### [Task requirements]
Write every line of the items below as a JSON list of strings, one string per line, leaving out blank lines.

- - - -

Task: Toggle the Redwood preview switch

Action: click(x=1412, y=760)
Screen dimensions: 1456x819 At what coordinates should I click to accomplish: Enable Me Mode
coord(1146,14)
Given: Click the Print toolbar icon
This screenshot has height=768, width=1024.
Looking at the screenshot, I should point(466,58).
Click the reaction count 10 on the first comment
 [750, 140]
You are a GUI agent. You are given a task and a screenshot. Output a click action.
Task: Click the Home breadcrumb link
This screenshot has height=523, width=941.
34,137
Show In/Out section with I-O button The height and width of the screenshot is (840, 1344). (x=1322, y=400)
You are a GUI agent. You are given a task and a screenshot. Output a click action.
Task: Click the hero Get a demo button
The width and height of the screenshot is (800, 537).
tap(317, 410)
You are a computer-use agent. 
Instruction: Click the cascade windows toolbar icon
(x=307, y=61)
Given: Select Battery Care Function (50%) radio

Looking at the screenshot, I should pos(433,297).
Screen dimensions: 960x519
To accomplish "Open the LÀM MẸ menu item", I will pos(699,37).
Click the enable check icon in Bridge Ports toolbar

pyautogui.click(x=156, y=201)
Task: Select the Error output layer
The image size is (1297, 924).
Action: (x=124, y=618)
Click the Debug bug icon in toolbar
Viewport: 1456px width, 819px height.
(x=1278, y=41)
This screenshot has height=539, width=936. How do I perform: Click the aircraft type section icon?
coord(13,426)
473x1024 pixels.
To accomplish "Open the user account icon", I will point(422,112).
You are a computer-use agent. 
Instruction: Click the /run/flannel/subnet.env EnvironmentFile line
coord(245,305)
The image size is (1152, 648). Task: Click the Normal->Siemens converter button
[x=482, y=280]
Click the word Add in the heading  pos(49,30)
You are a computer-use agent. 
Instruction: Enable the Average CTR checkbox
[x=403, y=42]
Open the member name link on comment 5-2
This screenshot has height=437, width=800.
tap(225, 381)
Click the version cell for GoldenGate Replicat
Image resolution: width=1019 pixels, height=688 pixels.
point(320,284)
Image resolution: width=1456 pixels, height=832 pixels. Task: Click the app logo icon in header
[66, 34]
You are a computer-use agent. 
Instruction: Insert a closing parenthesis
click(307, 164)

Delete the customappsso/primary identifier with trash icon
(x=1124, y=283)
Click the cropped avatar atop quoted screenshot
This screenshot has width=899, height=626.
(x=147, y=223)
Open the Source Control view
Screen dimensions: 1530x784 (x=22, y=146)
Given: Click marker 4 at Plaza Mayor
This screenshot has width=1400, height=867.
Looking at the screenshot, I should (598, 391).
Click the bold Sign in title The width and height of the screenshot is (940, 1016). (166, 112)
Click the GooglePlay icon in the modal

- - - -

### [Expected answer]
[
  "Task: Toggle the Redwood preview switch",
  "Action: click(x=1412, y=760)",
  "Screen dimensions: 1456x819 At what coordinates should I click to accomplish: Enable Me Mode",
  "coord(1146,14)",
  "Given: Click the Print toolbar icon",
  "This screenshot has height=768, width=1024.",
  "Looking at the screenshot, I should point(466,58).",
  "Click the reaction count 10 on the first comment",
  " [750, 140]",
  "You are a GUI agent. You are given a task and a screenshot. Output a click action.",
  "Task: Click the Home breadcrumb link",
  "This screenshot has height=523, width=941.",
  "34,137",
  "Show In/Out section with I-O button The height and width of the screenshot is (840, 1344). (x=1322, y=400)",
  "You are a GUI agent. You are given a task and a screenshot. Output a click action.",
  "Task: Click the hero Get a demo button",
  "The width and height of the screenshot is (800, 537).",
  "tap(317, 410)",
  "You are a computer-use agent. ",
  "Instruction: Click the cascade windows toolbar icon",
  "(x=307, y=61)",
  "Given: Select Battery Care Function (50%) radio",
  "Looking at the screenshot, I should pos(433,297).",
  "Screen dimensions: 960x519",
  "To accomplish \"Open the LÀM MẸ menu item\", I will pos(699,37).",
  "Click the enable check icon in Bridge Ports toolbar",
  "pyautogui.click(x=156, y=201)",
  "Task: Select the Error output layer",
  "The image size is (1297, 924).",
  "Action: (x=124, y=618)",
  "Click the Debug bug icon in toolbar",
  "Viewport: 1456px width, 819px height.",
  "(x=1278, y=41)",
  "This screenshot has height=539, width=936. How do I perform: Click the aircraft type section icon?",
  "coord(13,426)",
  "473x1024 pixels.",
  "To accomplish \"Open the user account icon\", I will point(422,112).",
  "You are a computer-use agent. ",
  "Instruction: Click the /run/flannel/subnet.env EnvironmentFile line",
  "coord(245,305)",
  "The image size is (1152, 648). Task: Click the Normal->Siemens converter button",
  "[x=482, y=280]",
  "Click the word Add in the heading  pos(49,30)",
  "You are a computer-use agent. ",
  "Instruction: Enable the Average CTR checkbox",
  "[x=403, y=42]",
  "Open the member name link on comment 5-2",
  "This screenshot has height=437, width=800.",
  "tap(225, 381)",
  "Click the version cell for GoldenGate Replicat",
  "Image resolution: width=1019 pixels, height=688 pixels.",
  "point(320,284)",
  "Image resolution: width=1456 pixels, height=832 pixels. Task: Click the app logo icon in header",
  "[66, 34]",
  "You are a computer-use agent. ",
  "Instruction: Insert a closing parenthesis",
  "click(307, 164)",
  "Delete the customappsso/primary identifier with trash icon",
  "(x=1124, y=283)",
  "Click the cropped avatar atop quoted screenshot",
  "This screenshot has width=899, height=626.",
  "(x=147, y=223)",
  "Open the Source Control view",
  "Screen dimensions: 1530x784 (x=22, y=146)",
  "Given: Click marker 4 at Plaza Mayor",
  "This screenshot has width=1400, height=867.",
  "Looking at the screenshot, I should (598, 391).",
  "Click the bold Sign in title The width and height of the screenshot is (940, 1016). (166, 112)",
  "Click the GooglePlay icon in the modal"
]